* **Exercise instructions**
Beneath this line are the data; copy exactly the part of them that opens with the line containing "Task: Open the map search tool" and closes with the line containing "Given: Focus the Имя получателя field", and only that part.

* **Extracted material**

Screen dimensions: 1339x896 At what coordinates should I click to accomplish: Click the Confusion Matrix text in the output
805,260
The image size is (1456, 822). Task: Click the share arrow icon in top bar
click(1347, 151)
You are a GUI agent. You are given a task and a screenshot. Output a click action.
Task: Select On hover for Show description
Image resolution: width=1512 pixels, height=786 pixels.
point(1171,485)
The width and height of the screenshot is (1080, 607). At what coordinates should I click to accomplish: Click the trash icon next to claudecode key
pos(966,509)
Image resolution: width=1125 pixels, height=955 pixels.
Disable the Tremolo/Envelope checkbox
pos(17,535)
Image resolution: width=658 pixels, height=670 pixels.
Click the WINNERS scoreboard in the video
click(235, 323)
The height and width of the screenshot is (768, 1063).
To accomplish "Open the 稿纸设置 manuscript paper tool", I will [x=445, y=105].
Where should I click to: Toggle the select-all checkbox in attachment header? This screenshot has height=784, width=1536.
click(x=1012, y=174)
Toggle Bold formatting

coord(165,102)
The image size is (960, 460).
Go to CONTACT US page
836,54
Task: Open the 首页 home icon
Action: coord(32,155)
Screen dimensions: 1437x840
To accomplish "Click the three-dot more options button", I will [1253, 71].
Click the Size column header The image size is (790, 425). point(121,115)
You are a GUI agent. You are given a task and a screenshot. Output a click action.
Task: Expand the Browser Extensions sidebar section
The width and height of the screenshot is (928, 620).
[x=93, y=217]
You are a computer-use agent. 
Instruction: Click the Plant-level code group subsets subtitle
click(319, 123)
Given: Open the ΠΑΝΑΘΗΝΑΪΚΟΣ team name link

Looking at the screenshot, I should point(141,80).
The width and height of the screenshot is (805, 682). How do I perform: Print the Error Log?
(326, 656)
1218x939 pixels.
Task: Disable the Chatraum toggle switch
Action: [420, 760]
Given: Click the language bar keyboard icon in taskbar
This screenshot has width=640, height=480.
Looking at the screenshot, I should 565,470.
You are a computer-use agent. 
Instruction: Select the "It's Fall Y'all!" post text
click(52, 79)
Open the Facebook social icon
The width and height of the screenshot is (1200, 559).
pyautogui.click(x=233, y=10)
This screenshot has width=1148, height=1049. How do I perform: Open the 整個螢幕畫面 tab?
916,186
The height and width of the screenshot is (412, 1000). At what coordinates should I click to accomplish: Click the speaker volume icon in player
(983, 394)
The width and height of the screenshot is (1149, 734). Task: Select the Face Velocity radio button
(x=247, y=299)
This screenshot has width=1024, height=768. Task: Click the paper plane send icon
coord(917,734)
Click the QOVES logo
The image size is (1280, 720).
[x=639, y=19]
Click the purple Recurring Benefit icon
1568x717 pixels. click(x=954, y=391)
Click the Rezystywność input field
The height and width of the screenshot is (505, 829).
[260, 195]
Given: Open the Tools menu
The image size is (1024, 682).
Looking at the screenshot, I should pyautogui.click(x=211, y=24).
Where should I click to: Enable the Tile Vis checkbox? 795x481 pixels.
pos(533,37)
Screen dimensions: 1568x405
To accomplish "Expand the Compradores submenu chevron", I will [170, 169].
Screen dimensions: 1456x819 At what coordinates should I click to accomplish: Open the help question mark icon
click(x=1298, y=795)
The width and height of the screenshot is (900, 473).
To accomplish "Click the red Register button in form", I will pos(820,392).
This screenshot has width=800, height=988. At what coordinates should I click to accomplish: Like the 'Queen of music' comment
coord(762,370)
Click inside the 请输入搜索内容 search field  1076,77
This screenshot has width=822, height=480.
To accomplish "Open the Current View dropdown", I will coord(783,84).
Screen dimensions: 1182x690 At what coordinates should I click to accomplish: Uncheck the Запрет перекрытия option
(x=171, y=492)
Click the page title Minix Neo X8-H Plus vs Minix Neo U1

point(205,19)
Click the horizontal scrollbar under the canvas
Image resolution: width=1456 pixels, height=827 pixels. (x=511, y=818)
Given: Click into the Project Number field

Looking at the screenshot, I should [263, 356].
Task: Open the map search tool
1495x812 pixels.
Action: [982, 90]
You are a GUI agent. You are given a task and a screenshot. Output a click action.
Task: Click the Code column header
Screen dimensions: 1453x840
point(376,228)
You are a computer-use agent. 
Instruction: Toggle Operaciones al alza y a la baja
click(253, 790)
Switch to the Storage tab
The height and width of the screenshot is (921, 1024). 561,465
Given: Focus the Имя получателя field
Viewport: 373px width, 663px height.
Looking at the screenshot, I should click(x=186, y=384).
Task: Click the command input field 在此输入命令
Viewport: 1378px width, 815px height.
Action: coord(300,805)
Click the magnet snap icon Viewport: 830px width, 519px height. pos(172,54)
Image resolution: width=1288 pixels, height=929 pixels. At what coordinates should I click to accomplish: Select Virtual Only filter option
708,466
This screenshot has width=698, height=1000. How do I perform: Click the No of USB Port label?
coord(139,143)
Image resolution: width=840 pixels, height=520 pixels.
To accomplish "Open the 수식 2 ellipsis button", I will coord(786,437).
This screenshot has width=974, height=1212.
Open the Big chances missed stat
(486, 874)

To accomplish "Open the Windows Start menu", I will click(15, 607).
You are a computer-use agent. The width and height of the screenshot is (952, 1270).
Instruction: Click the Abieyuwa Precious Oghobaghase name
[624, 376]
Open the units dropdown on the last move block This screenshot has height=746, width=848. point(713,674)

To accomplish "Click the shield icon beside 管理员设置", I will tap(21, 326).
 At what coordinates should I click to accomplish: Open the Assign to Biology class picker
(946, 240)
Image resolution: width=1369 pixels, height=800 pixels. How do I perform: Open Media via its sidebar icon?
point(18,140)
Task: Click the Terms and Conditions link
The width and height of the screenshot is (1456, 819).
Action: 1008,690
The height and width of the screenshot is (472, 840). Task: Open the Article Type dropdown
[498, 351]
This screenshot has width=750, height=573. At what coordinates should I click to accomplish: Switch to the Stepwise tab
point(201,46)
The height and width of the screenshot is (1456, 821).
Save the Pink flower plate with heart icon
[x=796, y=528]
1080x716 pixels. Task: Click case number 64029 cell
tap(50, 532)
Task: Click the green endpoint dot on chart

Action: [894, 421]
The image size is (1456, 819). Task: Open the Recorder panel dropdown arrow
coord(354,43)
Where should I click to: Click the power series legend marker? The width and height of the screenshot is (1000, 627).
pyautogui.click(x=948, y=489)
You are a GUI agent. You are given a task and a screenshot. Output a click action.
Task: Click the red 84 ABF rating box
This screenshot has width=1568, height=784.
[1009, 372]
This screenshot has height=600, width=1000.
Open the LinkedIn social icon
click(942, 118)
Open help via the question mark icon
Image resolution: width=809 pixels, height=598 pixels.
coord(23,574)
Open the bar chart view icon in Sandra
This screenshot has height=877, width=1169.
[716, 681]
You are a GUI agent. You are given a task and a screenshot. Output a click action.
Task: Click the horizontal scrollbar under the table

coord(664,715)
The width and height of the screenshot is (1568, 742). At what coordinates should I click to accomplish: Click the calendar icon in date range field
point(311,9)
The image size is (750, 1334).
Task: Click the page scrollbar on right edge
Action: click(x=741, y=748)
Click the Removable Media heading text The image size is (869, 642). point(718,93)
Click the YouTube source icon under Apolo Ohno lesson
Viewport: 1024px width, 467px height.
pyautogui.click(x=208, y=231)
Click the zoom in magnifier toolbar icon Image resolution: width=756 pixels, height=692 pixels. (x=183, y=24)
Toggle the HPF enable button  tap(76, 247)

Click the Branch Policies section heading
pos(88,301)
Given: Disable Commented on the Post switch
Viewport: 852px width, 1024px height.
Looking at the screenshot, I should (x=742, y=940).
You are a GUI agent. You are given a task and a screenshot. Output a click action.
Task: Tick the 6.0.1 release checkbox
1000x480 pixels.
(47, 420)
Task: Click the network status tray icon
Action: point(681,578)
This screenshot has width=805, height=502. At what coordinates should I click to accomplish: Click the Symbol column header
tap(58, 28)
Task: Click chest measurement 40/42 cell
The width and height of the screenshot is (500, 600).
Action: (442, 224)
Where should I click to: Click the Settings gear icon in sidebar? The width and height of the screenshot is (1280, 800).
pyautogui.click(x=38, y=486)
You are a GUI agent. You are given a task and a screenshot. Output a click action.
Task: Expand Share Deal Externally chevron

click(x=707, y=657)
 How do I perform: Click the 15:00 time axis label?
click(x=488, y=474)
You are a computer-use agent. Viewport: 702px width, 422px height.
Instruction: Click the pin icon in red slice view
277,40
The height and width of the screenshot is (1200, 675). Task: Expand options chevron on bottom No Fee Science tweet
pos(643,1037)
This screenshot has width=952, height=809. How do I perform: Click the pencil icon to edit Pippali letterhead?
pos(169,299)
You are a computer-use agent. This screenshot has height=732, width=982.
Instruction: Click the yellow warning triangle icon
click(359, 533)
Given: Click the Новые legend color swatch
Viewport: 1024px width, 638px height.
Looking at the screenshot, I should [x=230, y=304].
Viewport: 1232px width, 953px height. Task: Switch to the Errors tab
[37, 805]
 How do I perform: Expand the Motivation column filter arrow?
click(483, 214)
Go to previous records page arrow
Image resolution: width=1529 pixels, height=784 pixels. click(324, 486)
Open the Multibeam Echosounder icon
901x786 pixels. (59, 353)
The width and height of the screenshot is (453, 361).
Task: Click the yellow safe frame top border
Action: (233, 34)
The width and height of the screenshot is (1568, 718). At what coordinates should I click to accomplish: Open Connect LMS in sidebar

* **Solution to this exercise**
Task: Open the map search tool
1495x812 pixels.
Action: [982, 90]
You are a GUI agent. You are given a task and a screenshot. Output a click action.
Task: Click the Code column header
Screen dimensions: 1453x840
point(376,228)
You are a computer-use agent. 
Instruction: Toggle Operaciones al alza y a la baja
click(253, 790)
Switch to the Storage tab
The height and width of the screenshot is (921, 1024). 561,465
Given: Focus the Имя получателя field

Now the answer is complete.